Exercise details
For the data that follows, report how many lines include the string "computer", and write the number alone.

Materials provided

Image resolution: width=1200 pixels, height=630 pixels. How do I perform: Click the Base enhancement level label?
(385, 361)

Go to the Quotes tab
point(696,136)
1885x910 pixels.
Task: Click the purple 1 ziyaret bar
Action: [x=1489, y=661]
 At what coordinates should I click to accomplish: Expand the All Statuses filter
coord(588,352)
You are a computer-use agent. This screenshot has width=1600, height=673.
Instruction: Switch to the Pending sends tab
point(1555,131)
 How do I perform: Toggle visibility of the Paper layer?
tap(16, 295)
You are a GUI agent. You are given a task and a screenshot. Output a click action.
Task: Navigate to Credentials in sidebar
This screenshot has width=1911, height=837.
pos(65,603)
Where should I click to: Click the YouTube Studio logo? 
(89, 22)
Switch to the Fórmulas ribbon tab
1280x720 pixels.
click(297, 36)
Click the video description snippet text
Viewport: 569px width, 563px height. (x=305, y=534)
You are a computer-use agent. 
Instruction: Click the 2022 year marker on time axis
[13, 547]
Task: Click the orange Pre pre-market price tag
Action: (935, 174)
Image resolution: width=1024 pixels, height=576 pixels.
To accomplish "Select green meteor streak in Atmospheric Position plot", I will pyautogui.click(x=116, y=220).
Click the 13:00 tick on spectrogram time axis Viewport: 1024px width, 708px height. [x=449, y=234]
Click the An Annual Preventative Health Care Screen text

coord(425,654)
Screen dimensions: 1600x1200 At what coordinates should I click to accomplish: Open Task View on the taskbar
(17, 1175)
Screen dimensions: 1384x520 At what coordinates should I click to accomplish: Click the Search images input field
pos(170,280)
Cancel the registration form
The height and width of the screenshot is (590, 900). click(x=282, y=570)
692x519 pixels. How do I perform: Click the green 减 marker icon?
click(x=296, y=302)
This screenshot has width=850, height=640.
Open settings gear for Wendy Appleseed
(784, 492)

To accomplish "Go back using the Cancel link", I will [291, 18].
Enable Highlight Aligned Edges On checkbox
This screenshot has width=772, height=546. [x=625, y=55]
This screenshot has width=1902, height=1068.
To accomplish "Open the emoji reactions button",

Response
2